Still, given the current economic climate, this round has not been an uphill battle. So in a few weeks valuation he hit $1.5 billion he’s coming in at a flat valuation of $5.5 billion which is the same level that Airwallex achieved a year ago.

“It was a more difficult environment to raise funds,” says Zhang. He and the rest of the team were able to see what was coming around the corner earlier this year, he added, with Airwallex still having significant funds in the bank.9 $600 million out of $900 million raised at the end of the month. Zhang and I spoke — the startup decided to raise more money, just in case.

“Last year, it took us two weeks to raise $100 million,” he said of the last round of funding. “It took four months this year. I realized that I was about to enter the Series E expansion. Investors (or Airwallex itself) may ask themselves whether choosing to remain independent was the right choice.

Meanwhile, the company continues to grow its own platform at its own pace. Airwallex is currently focused on two areas. Business banking covers bank accounts, money transfers, payment cards, expense management, and B2B payment links. And its platform products are a set of embeddable financial services that customers integrate into their own platforms or websites via APIs to enhance themselves and their experience. includes treasury services to store and manage funds in , internationally priced foreign exchange, payments and card issuance.

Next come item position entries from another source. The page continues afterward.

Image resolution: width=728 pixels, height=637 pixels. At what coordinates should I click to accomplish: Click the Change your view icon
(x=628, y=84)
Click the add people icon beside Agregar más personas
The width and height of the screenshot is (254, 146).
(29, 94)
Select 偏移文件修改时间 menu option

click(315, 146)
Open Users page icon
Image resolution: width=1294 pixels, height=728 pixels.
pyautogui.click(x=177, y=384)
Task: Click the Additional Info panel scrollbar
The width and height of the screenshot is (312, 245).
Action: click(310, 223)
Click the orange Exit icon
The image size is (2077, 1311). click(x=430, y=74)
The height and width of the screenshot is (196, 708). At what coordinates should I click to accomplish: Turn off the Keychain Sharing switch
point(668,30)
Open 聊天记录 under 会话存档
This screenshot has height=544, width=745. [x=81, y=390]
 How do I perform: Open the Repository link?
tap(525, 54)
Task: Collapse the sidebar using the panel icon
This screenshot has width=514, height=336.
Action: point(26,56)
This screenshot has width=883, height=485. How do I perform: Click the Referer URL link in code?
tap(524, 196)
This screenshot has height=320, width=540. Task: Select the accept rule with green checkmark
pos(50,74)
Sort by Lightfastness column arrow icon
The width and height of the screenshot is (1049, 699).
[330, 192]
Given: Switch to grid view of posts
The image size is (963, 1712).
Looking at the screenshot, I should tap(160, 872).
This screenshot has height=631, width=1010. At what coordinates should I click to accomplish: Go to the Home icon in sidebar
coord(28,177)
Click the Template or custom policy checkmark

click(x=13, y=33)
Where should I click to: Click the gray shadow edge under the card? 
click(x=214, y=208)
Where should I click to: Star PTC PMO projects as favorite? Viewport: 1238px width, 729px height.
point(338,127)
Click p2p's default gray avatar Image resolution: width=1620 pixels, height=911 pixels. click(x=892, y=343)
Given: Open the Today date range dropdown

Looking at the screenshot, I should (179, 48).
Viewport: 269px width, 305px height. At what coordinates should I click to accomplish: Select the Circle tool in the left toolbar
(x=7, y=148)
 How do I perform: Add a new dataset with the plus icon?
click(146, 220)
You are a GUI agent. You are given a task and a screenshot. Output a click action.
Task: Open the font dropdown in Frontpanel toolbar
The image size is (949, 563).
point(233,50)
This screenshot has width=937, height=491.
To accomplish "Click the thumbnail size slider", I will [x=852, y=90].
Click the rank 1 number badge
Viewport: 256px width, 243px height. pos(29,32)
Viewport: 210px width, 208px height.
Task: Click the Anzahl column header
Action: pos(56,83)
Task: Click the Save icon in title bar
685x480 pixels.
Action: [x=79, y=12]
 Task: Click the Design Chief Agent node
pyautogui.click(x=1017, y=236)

As I wrote before, Airwallex made headlines when it was first founded by doing the right thing at the right time. We have done the hard work of integrating with many banks and building complex financial services and making them easy to use. (API dependent) This enables cross-border businesses to quickly set up banking and remittance services, initially in the Asia-Pacific region and eventually globally.

“Over the past six years, we have built over 50 banking integrations and now offer payments through our partner network in 95 countries,” Zhang told me in 2021. It developed primitives like card issuance,” and eventually built an end-to-end payment stack, he said.

That business saw a huge spike in demand (and ratings) in the midst of the COVID-19 pandemic. Digital saw deals go through the roof. And those who were focused on the offline world before the pandemic realized that a radical shift to digital was necessary.

The big question these days, both for Airwallex and many other companies like Stripe, PayPal and Revolut, has been whether these changes will last as the world slowly returns to its pre-pandemic habits and processes. . Airwallex’s growth, while not as strong as we predicted a year ago, appears to point to further opportunities ahead.

China, the United Kingdom and North America are currently the most active markets, Zhang said, with plans to continue expanding in certain countries with particularly strong available markets. Israel is one such country she is. Because almost every Digital Angle business out there has international operations to expand outside of their small domestic market. Zhang added that it is also a hotbed of potential acquisition targets, especially now, as it is becoming much more difficult for small businesses to raise rounds.

For example, one area where Israel has strengths and where Airwallex currently does not have a native solution is in fraud prevention.

“From an M&A perspective, we are very interested in that area,” said Zhang.

Apart from building their own business and pursuing acquisitions to expand inorganically, the Airwallex founders are also building another venture, an investment fund, to fuel business growth. The fund, called Capital 49, was launched in July 2021. Unlike other funds aimed at expanding the product ecosystem, such as Amazon’s Alexa Fund and Slack Fund, Capital 49 will not operate off Airwallex’s balance sheet, but rather invest in Airwallex’s many investors. is an LP, but uses Airwallex’s knowledge of the market to guide it.

“We have accumulated deep knowledge of fintech and SaaS,” said Zhang, adding that “the primary goal of the fund is to support interesting startups in these categories leveraging Airwallex’s infrastructure.” said.